I am all for creativity and artistry (even though I pretty much refuse to use the word “craft” in front of beer unless I cannot think of another adjective and have to describe what I am looking for) but there has to be a point where there are too many choices and too many experiments (think I am wrong, try Founders Pale Joe and try to tell me that was a good idea, and that is not even one of the far out ones). “C Word” beer is so over the top now with so many breweries and so many beers on the market that it is causing SOTA for me almost every time I go to my local. I am concerned that it may eventually lead to me only buying mower beers because I just can’t decide and at least I recognize the ingredients. Don’t take my word for it, look at the statistics:
According to https://www.brewersassociation.org/statistics/number-of-breweries/ the number of breweries/brewpubs in the US alone has risen from 2456 in 2012 to 4269 in 2015. That is staggering growth (in 2014 it equaled 1.5 businesses opening per day) and the beer has to go somewhere.
I saw something like this before, oh yeah the cigar boom back in the mid 90’s (yes I am that old). Cigars took off in the early 90’s and as any good capitalist economy should, supply tried to keep up with demand and entrepreneurs tried to find opportunity. During the mid-90’s there were so many new cigar companies being launched (some, like Rocky Patel, were great and made it through the inevitable bust) that the demand for tobacco outpaced supply. Additionally, the time to age tobacco and the finished cigars caused some to cut corners and reduce curing times, causing issues in quality. (if you want to read a bit more about this please go to http://thecigarauthority.com/remembering-the-cigar-boom-a-david-garofalo-editorial/) Sound familiar to anyone? It does to me because back then I experienced SOTA when I went to my local cigar store.
Let’s say that the cigar boom and bust is not a cautionary tale and history is not a great teacher and does not repeat itself and we can continue adding 1.5 suppliers a day. Let’s ignore that fact that like cigars, brewing beer requires using natural ingredients that need time to grow and a natural process that requires time to finish. Even if we ignore history I still do not think I need to drink a beer with chamomile in it. I love chamomile tea, really, but chamomile beer? Has it gone too far?

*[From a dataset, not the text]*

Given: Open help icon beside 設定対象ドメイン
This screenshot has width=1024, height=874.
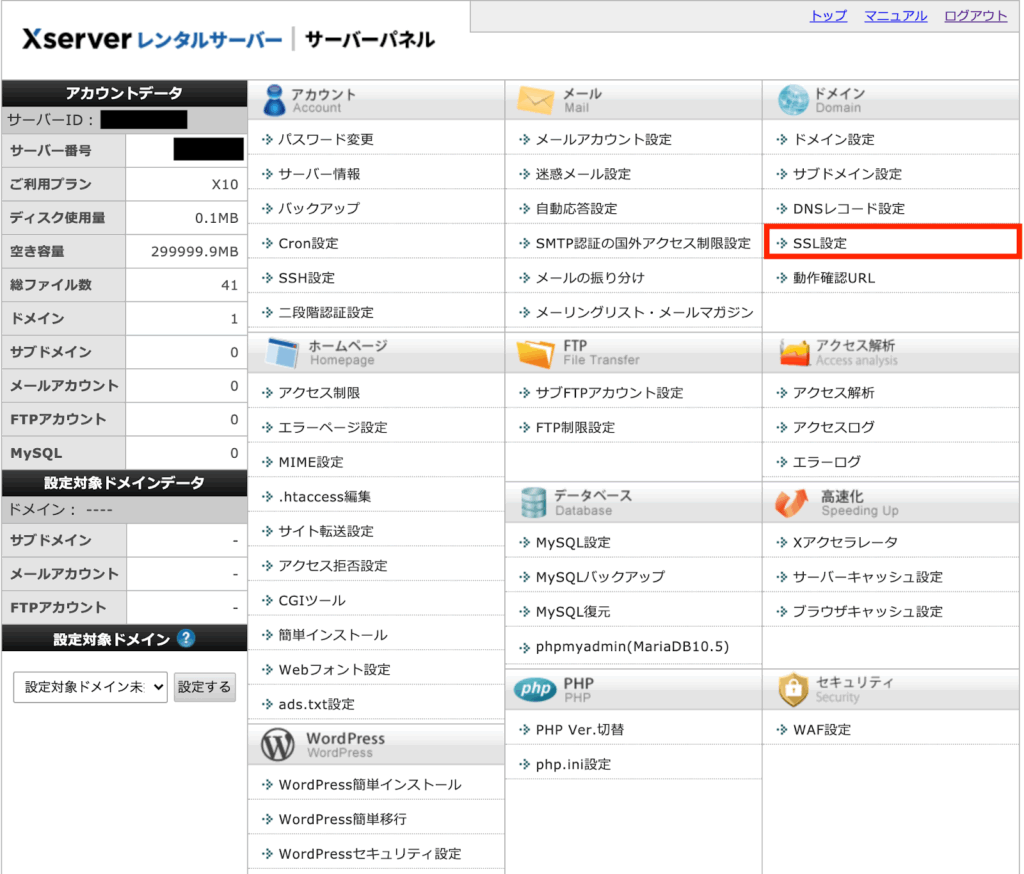Looking at the screenshot, I should coord(185,639).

OK, so I get analysis paralysis in my beer store now, big deal, why not “get a little help from my friends” (see what I did there Beatle fans?) and ask my friendly beer buyer. Hmm, tried that and here is how it went:
Don – “Dude, anything new that I would like? I am a little overwhelmed with all these new choices.”

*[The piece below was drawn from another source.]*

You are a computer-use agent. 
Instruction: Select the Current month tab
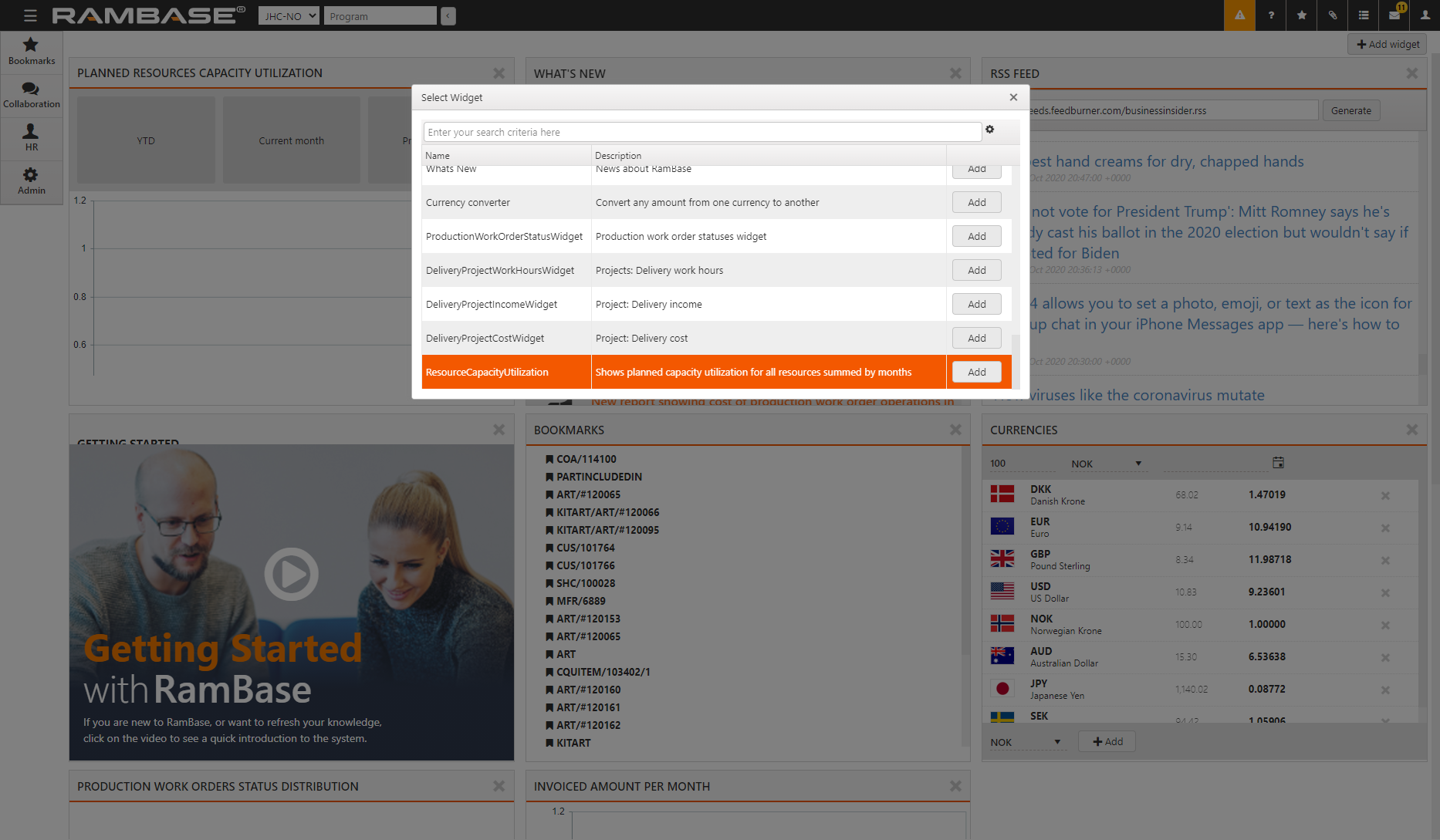[291, 141]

Beer Dude – “Tell me about it. I get so much stuff every day I can’t keep up with it. I just got a potato and cheddar omelet double cream stout, a triple cherry and snozberry sour, and a pickle barrel aged tequila infused hoppy lager. Any of those sound interesting?”
Don – “Nope. Where is the PBR?”
Beer Dude – “In the beer cave”
Don – “You have a beer cave?”
Beer Dude – “Yessirr we just added it because we are running out of shelf space. It is a literal cave below the building. Here is your miner’s helmet and light.”
OK so before you label me a curmudgeon I do want to say that I do support growth and choices and creativity. I am also way in support of someone following their dream and opening their own business. I have also loved some of the newer brewers that have made their way into my local bottle shop. Freedom of choice and freedom to create is what makes America great. This is more of a personal cry for help because SOTA is real and it causes me major issues when I have way too many choices. I thought about switching to bourbon but there are “C Word” spirits to so maybe it is time for that 12 step program everyone tells me I should join.